Bringing a character to life — three character creators

I was writing a new Stout Henry story last night, when I got the idea to try and model him with the character creators from all the MMOs I had which could actually make unique characters. That left out EverQuest and World of Warcraft right off the bat; neither one has many character choices and people generally look a lot like other people of their race and gender.
I started off with City of Heroes, because its character creator is legendary. Unfortunately, the options are not tuned so much for a medieval adventurer wearing simple clothes and wielding a staff. Still, after a couple of tries, it didn’t come out too bad… but it wasn’t Stout Henry.
Next up was EverQuest 2. Unlike EverQuest, EQ2’s character creator is pretty customizable. Stout Henry would be a bruiser in EQ2 terms, and I soon had a decent looking character, except that the clothes were entirely wrong. Also, he’s a little TOO clean cut. Personal hygiene is not at the top of Stout Henry’s priority list.
Given the discussion we were having yesterday about the Vanguard character models, I figured I’d have a go with theirs. When I saw the Qalian human disciple, I’d found Stout Henry. Nothing to be done but level him up to 3 and buy a staff, and there he was. My hero.


City of Villains

EverQuest II

Vanguard

Since I was in City of Heroes *anyway*, I decided to look in on my mastermind, the villainous Tara Mythcrafter. Next up on her mission list was a mayhem mission, where she would go to Paragon City and raise havoc and rob a bank and survive somehow. I failed the mission right at the end. But I had realized why I always fail these missions — I keep thinking the point of the mission is to rob a bank. That is NOT the case. The POINT of the mission is to cause MAYHEM — killing the good citizens of Paragon City, blowing up cars, breaking through barricades, defeating so-called heroes, and in general, making your mark on the world.
Next mission sent me to the PvP area, so I went to Booty Bay to look around. Some sort of player-run PvP battle was just ending, so I made a note to look them up when one was starting, and went to Pocket D, the CoX nightclub, to hang out with some fellow costumed adventurers.
There weren’t enough people there to make it interesting, so I accepted a team invite and as anyone who looked at Xfire saw, spent the night in CoV, doing missions and hitting level 19.
After the team broke up, I got a new mayhem mission from my contact, returned to Paragon City and played the mission how it was meant to be played. I blew up EVERYTHING. Cars, trucks, mailboxes, bus stops, phone booths, cardboard boxes… here’s me and my crew villainously attacking a dumpster.
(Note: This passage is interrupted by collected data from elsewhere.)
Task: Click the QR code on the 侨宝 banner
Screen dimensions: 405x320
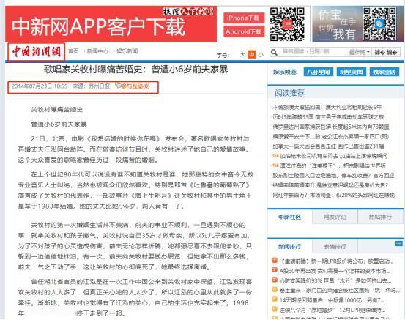Action: [379, 23]
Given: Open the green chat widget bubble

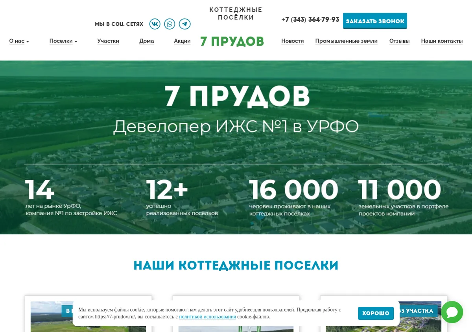Looking at the screenshot, I should [x=452, y=312].
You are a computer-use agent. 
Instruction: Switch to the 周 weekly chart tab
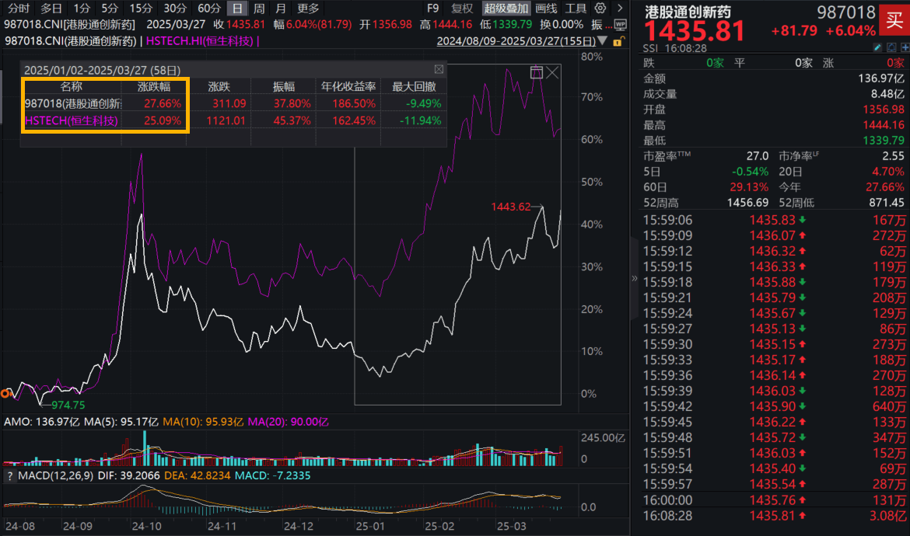point(257,9)
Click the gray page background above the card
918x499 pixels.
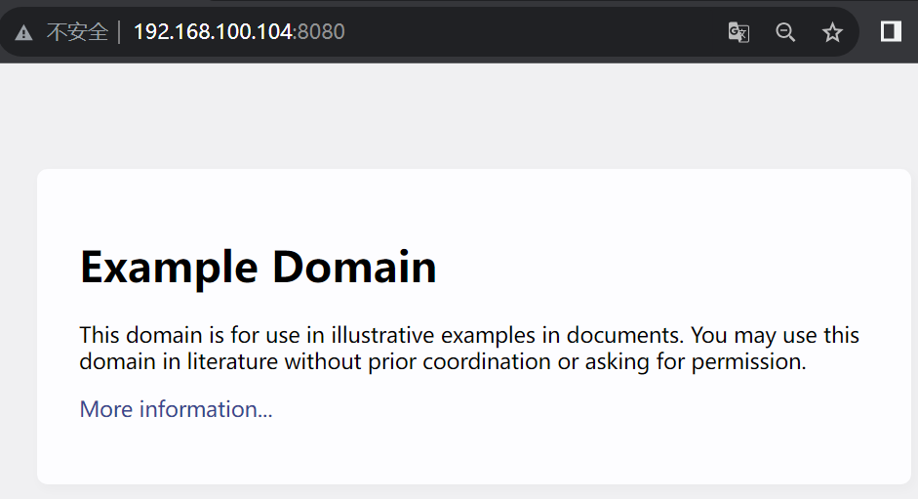click(x=459, y=117)
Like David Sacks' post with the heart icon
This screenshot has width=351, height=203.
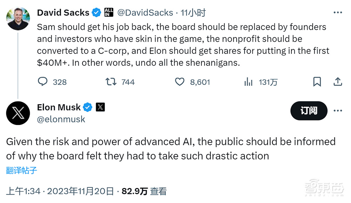180,82
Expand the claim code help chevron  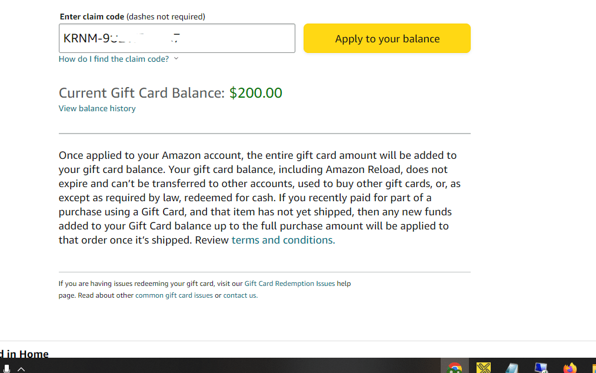tap(176, 59)
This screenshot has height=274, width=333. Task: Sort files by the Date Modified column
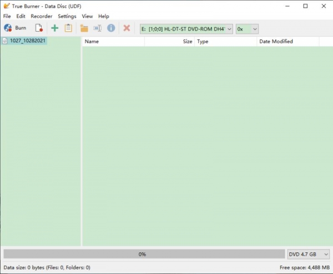(x=287, y=42)
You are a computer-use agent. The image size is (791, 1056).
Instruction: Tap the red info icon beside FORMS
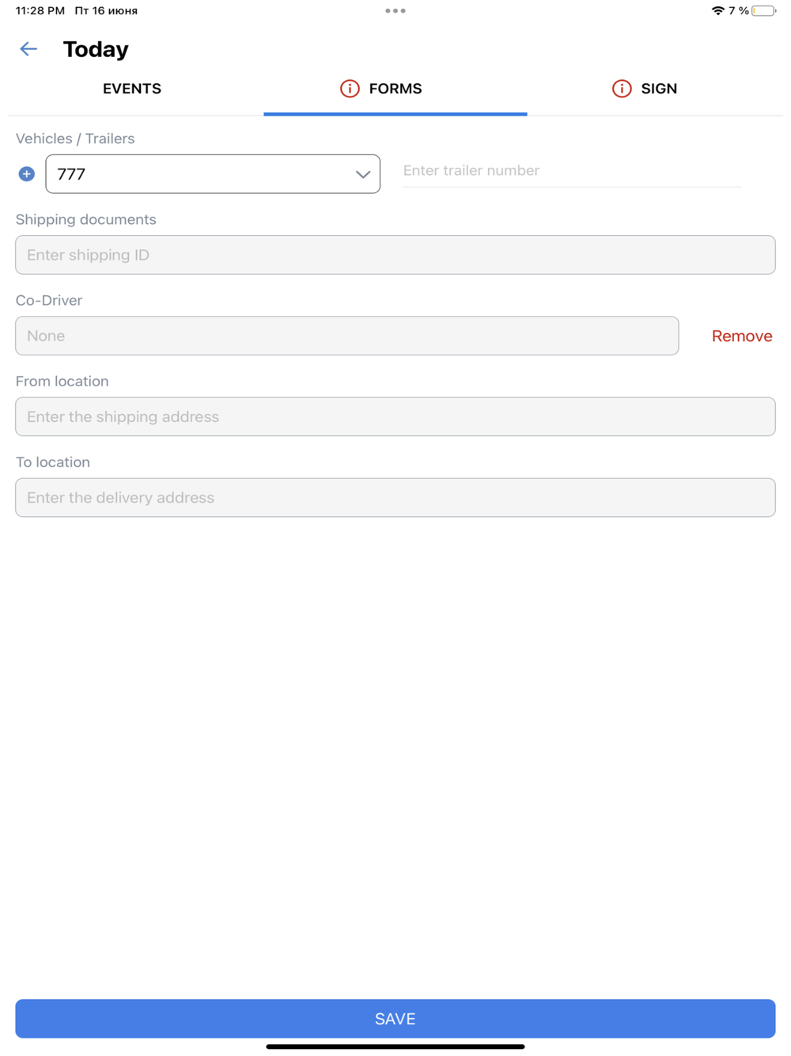tap(350, 89)
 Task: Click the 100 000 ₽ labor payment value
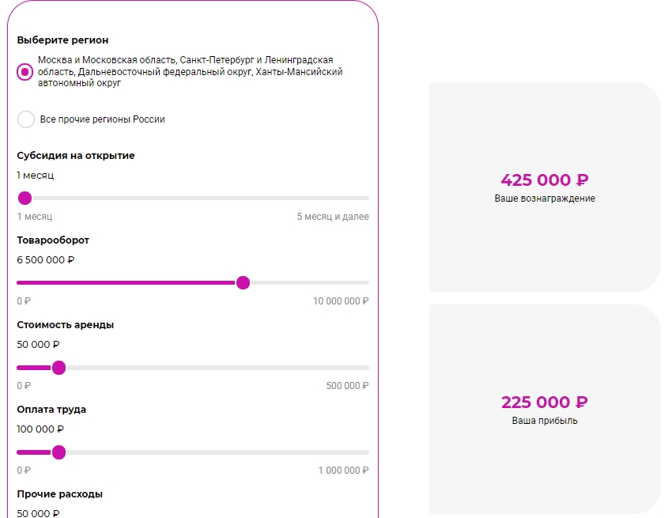tap(40, 429)
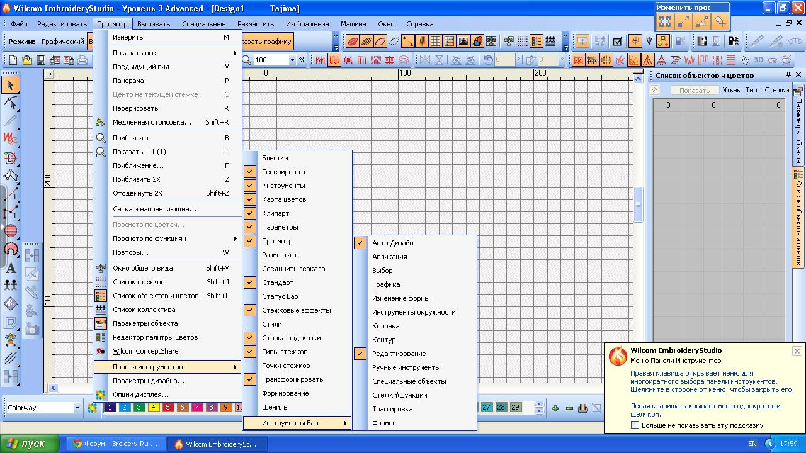
Task: Switch to the Форум Broidery.Ru taskbar window
Action: tap(115, 444)
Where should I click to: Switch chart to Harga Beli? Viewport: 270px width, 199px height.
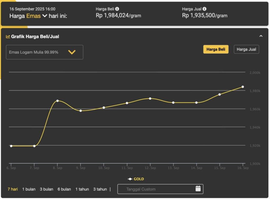tap(216, 49)
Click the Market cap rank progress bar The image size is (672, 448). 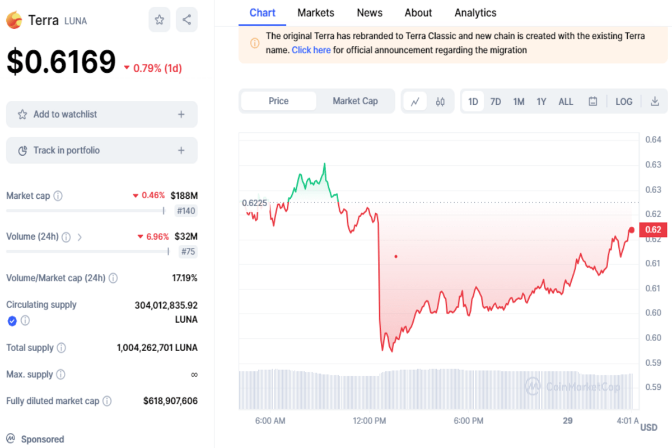click(84, 211)
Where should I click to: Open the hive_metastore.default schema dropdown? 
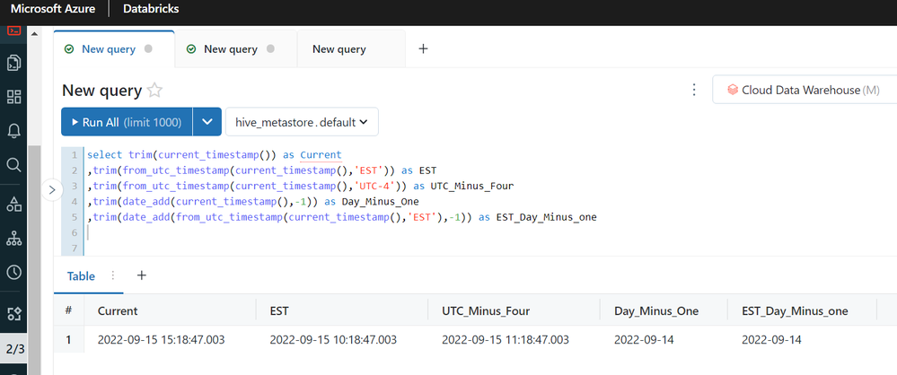[302, 122]
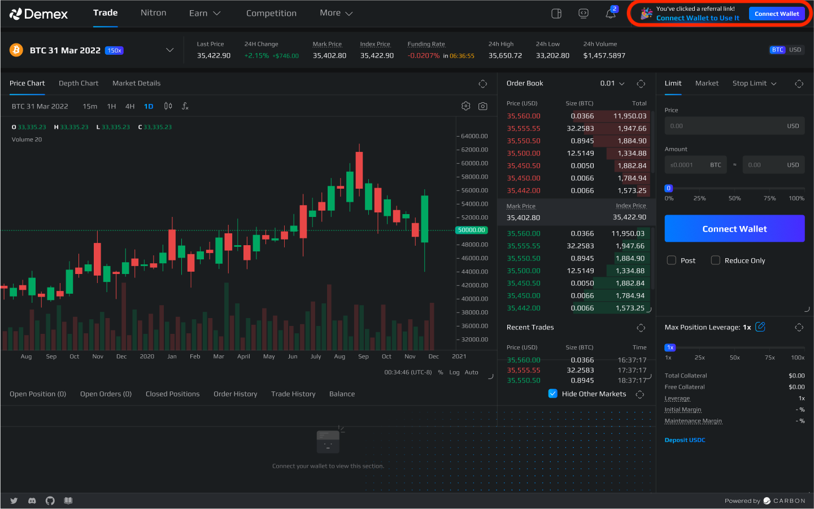The image size is (814, 509).
Task: Open the Discord icon in footer
Action: (x=32, y=501)
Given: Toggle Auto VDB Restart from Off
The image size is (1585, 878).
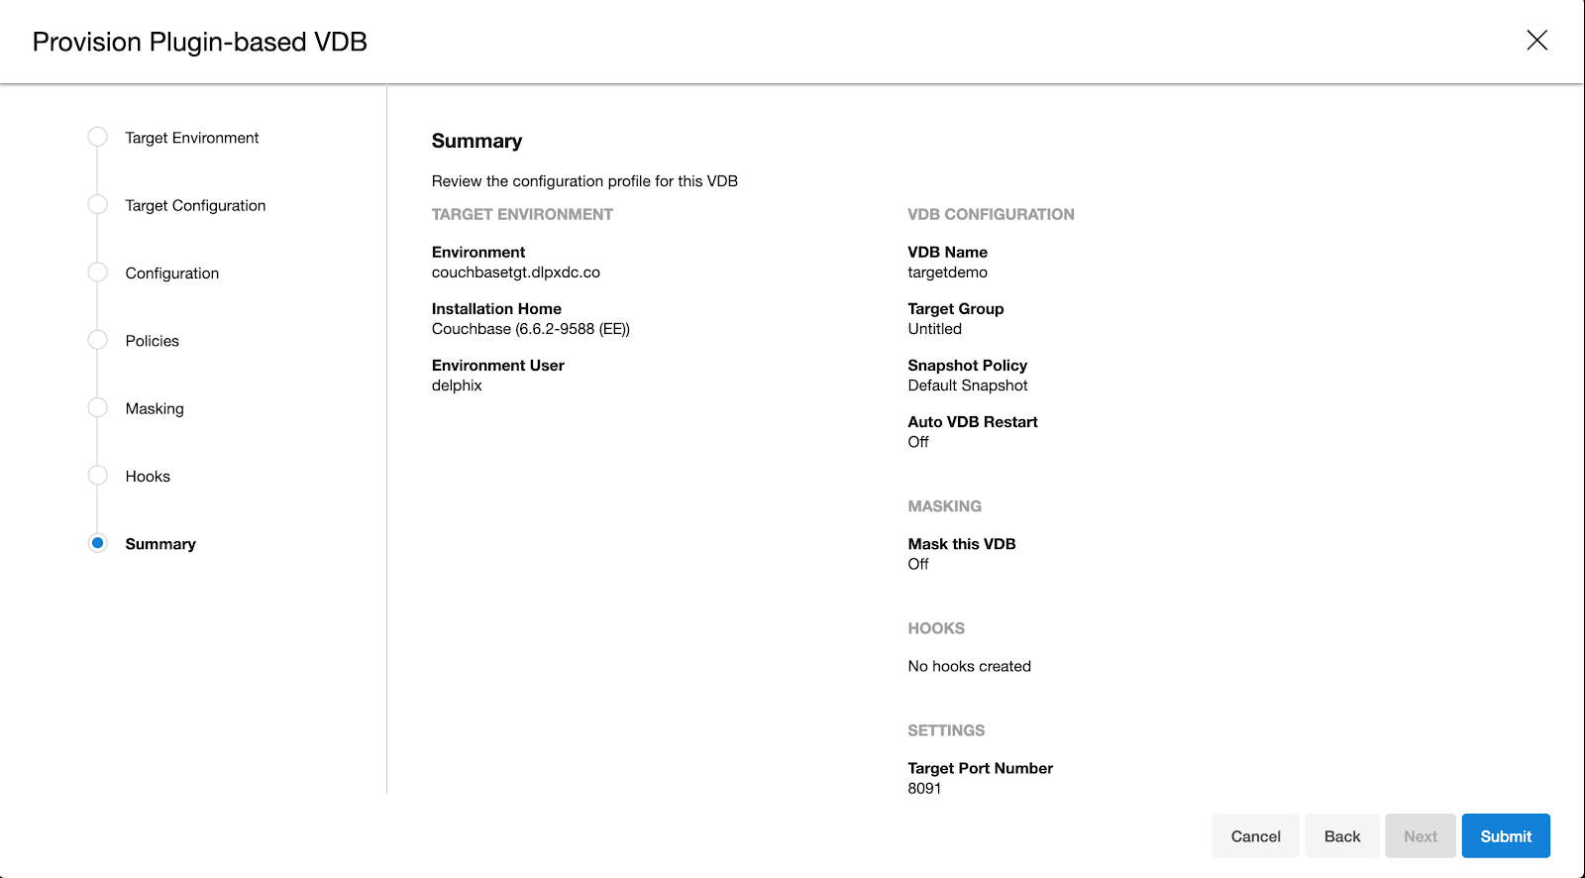Looking at the screenshot, I should click(917, 442).
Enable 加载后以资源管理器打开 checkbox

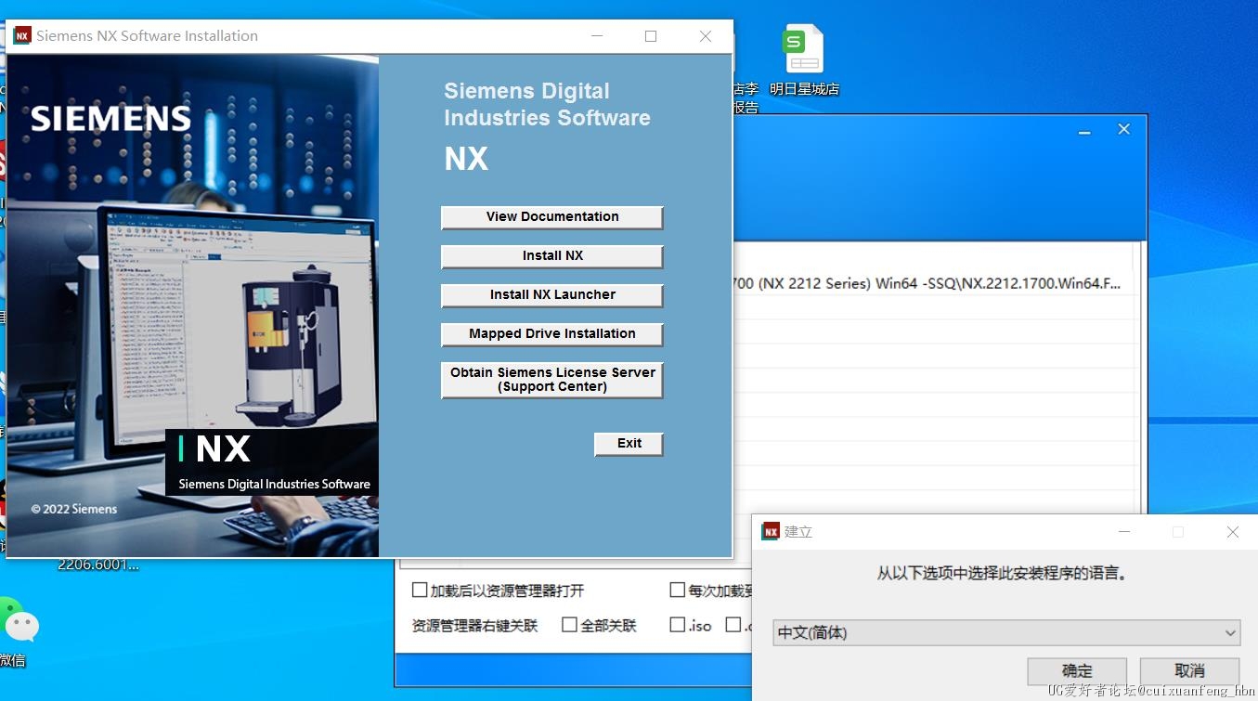click(420, 591)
We robbed the bank, too, and defeated the heroes they sent at us. Afterward I kept blowing up cars and cardboard boxes, working on badges, until the timer ran out.
I did get some writing done, but not enough, so that will be tonight’s job. I hope I don’t get sidetracked again….

4 thoughts on “Bringing a character to life — three character creators”

  1. Is that Vanguard model from Test Server?
    How appropriate that Stout Henry should be a Vanguard character.
    Maybe you should make him in WAR at a later date also.

  2. No, that’s the live server — Seradon, same as my “real” characters. You can see that S.H.’s face is still in shadow. Even though Qalians run a little darker than those from Thesla, he’s not that dark. It had to be Qalia for the hairstyle.
    Spore does such a fantastic job at making critters, I’d love to see their take on a human character creator.

  3. Playing mayhem missions solo it is certainly good to cause some mayhem before going to the bank to bring the timer up a bit. Besides, blowing up things is fun 😉
    In large teams it might be easier though to rush to the bank directly, at least if everyone has their travel powers and everyone is fairly synchronized. Not always the case with PUGs…
    I am a bit surprised that the Vanguard characters look as good as they do, my recollection of my playtime in Vanguard was that many characters looked quite horrible, at least non-humans.

  4. Well, I think the halflings in Vanguard are particularly bad, for the human-seeming ones. The non-humans just look totally bizarre, but once they get the armor on it hides the fact that their heads and bodies don’t match. One thing about EQ2, the non-human races LOOK DIFFERENT. The Ratonga, Kerra, Sarnak, Iksar, Arasai and Fae all look unique and move in their own ways.
    In the triptych above, only the rightmost picture is from Vanguard. The EQ2 version in the middle looks spectacular, but too clean.